Much worse than the pain of frozen fingers is the pain of frozen fingers thawing out. I am disappointed in how permeable to water my ‘waterproof’ neoprene cycling gloves are. Thus, besides plastic bags, which I am prepared to try next, I still have no way of keeping my hands dry and warm when faced with incessant rain in near-freezing temperatures. I might have looked like an idiot as I paced back and forth with my face contorted in agony and making slight whimpering noises as my fingers slowly warmed up. This happened in the border town of Novi Grad after a 40km ride from my camp spot. Did I have a good night’s sleep in the ruined building I chose as my home? Yes and no. Yes – because I got enough sleep to wake up feeling refreshed and able to deal with the reason for the no. Why no? Because the building turned out to be as waterproof as my gloves. I was first alerted to the fact by dripping on my tent. As the night wore on and the rain continued I became alerted to the fact by a squelching sound beneath me. Then as the water seeped through my tent, I began to get wet. A look outside revealed that my room was flooded and my tent was in shallow pool of water. Pressure from the my body and luggage had drawn the water through the tent floor. My sleeping mat was damp, my sleeping bag (down) was wet and the bottom of my bike bags were wet.
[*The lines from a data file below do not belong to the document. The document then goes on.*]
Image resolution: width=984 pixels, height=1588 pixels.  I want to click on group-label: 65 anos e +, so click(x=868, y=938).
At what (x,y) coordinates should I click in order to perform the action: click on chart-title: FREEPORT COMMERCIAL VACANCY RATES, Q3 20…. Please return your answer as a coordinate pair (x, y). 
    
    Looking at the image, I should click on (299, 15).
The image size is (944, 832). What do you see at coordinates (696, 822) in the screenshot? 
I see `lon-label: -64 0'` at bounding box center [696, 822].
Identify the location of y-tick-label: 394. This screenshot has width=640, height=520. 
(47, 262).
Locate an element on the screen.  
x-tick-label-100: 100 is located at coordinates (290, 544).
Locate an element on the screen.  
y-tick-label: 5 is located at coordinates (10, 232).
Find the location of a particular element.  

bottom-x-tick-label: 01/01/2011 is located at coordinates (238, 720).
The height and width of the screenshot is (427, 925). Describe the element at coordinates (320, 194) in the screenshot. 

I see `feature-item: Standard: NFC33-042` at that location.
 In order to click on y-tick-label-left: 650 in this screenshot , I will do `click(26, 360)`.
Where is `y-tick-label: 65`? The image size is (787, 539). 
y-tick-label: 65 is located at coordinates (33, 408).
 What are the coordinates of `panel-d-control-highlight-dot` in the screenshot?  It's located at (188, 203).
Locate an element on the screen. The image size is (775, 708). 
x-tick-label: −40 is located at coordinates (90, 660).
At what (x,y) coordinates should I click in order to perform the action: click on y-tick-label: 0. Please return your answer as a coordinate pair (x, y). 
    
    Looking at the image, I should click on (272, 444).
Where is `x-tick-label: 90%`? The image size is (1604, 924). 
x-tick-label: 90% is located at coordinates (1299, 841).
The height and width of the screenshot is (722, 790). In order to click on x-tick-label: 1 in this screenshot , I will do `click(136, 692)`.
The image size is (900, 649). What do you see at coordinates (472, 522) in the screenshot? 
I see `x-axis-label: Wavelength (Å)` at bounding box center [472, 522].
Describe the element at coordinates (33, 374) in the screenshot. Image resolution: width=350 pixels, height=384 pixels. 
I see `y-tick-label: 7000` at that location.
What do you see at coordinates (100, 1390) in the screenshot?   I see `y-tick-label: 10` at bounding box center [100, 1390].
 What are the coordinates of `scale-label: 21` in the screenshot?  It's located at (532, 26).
Despite this, I managed to keep up a positive attitude and simply got on with what needed doing. I packed up and squeezed my soaking tent into plastic bags. I opted for sandals instead of shoes, with three pairs of socks under the waterproof pair. My toes just managed to keep slightly cold without going numb and hurting. Once I got moving I worked hard to distract myself from the pain in my hands by immersing my mind in daydreams. As I approached Novi Grad I came up with a plan. I would check at the border to see whether they are open 24 hours a day, then find a café with WIFI where I could look up weather patterns and accommodation options and decide what to do next.
Having confirmed that the border is always open, I had the good fortune of choosing a café that had a wood-burning fire inside. I hung my gloves and socks in front of the fire and hooked up to the free internet being offered by a café across the road. As I ate cevapi I did my research. With limited suitable accommodation options over in Croatia, I decided I’d be camping again if I rode on. I would need to find somewhere completely dry relatively early to give my stuff a chance to dry before sleeping again. With the rain continuing outside, this seemed unlikely. My other option was to sleep in Novi Grad, clean and dry all my stuff and have enough time to do a proper shop and plan my route through Croatia. I would then be able to be completely ready to camp over the next two nights and hopefully reach Ljubljana on the third day. The second option won. I checked into a local motel.
I have just spent my last 7.50k on a pasta meal, which I am eating in the motel restaurant. I will collect my tent on the way back to my room – it’s hanging to dry in the motel’s undercover carpark. Next I’ll finish satisfying my hungry stomach with some of my own food. Then I will repack my things (all strewn across my room after I emptied all my panniers so they could dry). It will then be time to either go to sleep and get another good rest, or go to bed and stay up late watching a movie.
After tending to some of these things, I have just got back to my room and switched on the TV. What should come on immediately but an Aussie police drama, the Lisa McCune water police one.